Hundreds of special German police officers executed raids across several buildings across southern Berlin early on Wednesday, nabbing four suspects in the hunt for a 99.8kg gold coin valued at about $3.9 million (R51.7m). It was stolen from Berlin’s Bode Museum in March, where it had been since 2010.

The police who conducted the raids wore masks and carried heavy weapons.

The four suspects are related and between 18 and 20 years old. The coin was not recovered in the operation.

“We assume the coin was partially or completely sold,” Carsten Pfohl of the Berlin state criminal office said.

Police were picking apart clothes and vehicles used by the suspects in a bid to find traces of gold left behind.

The orchestrat­ed raid was the latest wrinkle in the coin’s journey from Canada to the Bode to the hands of at least two thieves, who stole the coin in a brazen night-time heist on March 27 that sounds more like a heist film than a museum robbery.
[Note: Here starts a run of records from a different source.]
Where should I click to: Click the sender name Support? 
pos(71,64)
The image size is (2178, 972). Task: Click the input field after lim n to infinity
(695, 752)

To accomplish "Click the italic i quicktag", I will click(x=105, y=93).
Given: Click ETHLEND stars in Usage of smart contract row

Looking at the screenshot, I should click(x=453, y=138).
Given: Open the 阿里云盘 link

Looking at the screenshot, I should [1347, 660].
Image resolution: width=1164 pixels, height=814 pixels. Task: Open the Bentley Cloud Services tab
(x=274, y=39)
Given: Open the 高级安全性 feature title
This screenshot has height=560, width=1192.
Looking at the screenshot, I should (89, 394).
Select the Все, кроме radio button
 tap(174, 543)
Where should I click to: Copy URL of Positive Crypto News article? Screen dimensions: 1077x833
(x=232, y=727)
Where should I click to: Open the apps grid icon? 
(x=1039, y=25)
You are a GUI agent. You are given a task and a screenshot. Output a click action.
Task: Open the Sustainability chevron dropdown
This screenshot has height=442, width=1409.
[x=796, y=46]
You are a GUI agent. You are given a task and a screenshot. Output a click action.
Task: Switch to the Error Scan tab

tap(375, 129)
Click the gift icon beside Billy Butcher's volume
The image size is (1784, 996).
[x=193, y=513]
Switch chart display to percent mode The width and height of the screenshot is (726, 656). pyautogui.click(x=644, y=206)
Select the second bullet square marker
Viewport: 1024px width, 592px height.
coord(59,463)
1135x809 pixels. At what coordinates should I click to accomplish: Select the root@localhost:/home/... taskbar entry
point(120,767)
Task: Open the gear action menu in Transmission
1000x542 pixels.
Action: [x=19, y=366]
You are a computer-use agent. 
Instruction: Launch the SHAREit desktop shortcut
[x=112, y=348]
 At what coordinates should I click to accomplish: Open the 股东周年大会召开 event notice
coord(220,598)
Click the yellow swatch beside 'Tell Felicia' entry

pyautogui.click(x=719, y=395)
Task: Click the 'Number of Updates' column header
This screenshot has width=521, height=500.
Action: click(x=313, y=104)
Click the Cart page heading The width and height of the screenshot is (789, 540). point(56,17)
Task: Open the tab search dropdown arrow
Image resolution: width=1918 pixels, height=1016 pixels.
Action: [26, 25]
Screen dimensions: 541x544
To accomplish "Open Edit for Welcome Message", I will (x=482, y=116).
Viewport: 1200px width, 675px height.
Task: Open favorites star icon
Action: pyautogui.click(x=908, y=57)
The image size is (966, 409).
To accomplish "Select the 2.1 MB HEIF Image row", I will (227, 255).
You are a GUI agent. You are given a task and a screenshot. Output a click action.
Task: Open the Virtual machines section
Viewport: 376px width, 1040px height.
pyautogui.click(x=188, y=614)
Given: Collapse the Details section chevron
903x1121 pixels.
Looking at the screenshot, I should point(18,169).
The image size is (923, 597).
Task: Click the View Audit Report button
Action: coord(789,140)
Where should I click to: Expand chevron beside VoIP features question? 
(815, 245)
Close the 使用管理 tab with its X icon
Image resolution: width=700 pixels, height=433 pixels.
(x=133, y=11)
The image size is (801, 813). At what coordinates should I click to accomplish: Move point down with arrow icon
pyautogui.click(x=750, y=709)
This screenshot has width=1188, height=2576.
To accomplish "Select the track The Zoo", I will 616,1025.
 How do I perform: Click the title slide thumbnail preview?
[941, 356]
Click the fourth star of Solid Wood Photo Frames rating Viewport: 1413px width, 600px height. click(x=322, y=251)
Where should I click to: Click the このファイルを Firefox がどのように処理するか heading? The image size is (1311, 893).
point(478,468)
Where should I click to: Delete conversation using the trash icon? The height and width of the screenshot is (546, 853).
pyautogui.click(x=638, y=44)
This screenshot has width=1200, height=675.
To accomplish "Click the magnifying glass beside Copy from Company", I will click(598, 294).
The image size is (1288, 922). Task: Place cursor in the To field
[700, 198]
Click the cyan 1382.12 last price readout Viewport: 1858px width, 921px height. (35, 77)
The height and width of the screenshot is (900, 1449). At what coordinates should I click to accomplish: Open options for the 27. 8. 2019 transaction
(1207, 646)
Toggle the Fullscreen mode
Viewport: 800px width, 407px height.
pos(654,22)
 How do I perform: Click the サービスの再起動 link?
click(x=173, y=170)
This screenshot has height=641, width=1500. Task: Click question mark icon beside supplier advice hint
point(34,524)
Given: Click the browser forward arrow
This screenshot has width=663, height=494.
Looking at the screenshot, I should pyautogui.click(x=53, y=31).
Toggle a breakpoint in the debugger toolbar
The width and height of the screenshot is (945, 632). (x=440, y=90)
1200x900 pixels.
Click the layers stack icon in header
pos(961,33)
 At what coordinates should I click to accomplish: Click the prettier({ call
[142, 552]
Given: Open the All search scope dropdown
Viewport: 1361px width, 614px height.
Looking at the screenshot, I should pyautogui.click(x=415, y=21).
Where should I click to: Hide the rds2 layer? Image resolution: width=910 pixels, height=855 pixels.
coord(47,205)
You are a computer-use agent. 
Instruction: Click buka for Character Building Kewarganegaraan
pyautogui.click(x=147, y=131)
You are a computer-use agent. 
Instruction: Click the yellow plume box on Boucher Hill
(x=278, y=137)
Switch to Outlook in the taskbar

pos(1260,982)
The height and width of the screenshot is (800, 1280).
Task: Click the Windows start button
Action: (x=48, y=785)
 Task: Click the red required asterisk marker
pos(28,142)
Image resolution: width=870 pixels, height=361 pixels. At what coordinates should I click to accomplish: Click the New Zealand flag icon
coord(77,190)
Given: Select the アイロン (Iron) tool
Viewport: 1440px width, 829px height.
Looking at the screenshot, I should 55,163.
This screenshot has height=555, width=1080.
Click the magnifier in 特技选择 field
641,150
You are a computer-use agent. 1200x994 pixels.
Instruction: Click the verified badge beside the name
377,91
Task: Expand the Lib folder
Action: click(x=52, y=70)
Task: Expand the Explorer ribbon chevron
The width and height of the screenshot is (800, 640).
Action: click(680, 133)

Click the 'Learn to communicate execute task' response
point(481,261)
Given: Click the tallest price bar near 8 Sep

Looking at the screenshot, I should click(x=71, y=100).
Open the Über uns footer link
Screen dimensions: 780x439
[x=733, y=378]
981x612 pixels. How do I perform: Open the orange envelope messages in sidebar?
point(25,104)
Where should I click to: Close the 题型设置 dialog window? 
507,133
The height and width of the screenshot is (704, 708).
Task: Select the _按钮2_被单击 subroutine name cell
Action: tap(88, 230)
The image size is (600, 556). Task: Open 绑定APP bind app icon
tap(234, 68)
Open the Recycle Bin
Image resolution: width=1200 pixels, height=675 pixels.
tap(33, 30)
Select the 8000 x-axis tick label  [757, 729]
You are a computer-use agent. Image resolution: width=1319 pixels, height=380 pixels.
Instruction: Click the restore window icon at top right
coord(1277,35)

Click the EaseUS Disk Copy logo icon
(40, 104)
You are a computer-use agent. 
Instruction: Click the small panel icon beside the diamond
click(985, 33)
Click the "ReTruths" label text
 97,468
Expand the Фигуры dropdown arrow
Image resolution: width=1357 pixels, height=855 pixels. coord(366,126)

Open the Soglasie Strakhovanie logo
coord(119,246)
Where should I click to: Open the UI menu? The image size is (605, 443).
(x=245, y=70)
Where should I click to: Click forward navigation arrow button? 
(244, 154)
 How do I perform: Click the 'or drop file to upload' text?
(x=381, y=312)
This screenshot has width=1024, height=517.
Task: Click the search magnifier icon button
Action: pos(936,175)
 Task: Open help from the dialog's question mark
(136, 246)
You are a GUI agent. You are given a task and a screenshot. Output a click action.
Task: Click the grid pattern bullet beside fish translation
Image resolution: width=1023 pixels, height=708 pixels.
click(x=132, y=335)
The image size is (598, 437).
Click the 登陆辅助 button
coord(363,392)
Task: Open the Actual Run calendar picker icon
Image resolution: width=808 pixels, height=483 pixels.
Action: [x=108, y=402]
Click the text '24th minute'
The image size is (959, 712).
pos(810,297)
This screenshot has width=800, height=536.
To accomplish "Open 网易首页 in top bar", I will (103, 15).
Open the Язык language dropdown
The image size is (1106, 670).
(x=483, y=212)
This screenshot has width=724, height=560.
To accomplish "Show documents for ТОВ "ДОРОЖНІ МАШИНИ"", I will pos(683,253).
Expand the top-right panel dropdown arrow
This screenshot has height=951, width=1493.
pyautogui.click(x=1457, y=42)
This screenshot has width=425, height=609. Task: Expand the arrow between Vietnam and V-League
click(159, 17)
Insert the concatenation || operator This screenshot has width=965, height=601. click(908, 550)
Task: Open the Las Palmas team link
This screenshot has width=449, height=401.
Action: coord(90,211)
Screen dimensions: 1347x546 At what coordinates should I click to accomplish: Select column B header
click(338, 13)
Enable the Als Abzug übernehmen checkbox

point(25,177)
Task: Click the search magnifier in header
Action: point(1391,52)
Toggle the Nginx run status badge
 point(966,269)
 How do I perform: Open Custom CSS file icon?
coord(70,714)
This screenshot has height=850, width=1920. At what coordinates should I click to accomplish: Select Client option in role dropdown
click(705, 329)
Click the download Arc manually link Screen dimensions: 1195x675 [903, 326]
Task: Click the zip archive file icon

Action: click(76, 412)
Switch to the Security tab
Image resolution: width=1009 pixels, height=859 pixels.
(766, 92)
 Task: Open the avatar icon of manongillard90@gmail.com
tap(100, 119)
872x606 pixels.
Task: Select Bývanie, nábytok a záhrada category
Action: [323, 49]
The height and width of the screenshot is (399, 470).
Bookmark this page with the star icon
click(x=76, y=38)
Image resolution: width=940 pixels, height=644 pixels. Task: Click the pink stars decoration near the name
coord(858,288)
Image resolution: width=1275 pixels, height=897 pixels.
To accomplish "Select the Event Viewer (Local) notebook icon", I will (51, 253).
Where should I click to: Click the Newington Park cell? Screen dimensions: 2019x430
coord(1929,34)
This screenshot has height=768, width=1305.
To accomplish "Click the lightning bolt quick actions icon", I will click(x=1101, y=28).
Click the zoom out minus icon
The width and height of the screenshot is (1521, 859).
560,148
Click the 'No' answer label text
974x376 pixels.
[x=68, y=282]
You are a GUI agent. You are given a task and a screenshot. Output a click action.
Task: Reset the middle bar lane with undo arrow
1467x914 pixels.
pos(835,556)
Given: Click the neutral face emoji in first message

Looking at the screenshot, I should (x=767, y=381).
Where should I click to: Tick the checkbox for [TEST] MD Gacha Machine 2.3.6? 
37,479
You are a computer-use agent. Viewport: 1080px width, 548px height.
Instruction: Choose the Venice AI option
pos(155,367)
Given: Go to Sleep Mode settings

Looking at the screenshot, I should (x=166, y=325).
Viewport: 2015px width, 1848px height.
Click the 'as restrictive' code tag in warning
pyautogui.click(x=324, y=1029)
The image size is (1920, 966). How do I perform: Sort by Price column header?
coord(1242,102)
An elevated railway near the building aided the burglars, who used a ladder to climb into a museum window and slip into the exhibit.

The police said an insider may have helped identify the coin, which was stolen as other exhibition­s remained untouched.

Once out of the museum, the thieves loaded the coin into a wheelbarro­w, slipped into a park using a rope and fled in a getaway car.

The coin was produced by the Royal Canadian Mint in 2007. Nicknamed “The Big Maple Leaf ”, Guinness World Records named it the world’s largest coin, according to the mint’s website. Its 99.999% purity and gold content boosts the actual value.

The mint does not track coins after they are sold, Alex Reeves, a spokespers­on for the mint, told The Washington Post. Five replicas of The Big Maple Leaf were sold privately, Reeves said, including the one stolen from the Bode.

The coin is “about the size of a manhole cover, more or less”, Reeves said. The original remains at the mint.

The museum did not immediatel­y return requests for comment.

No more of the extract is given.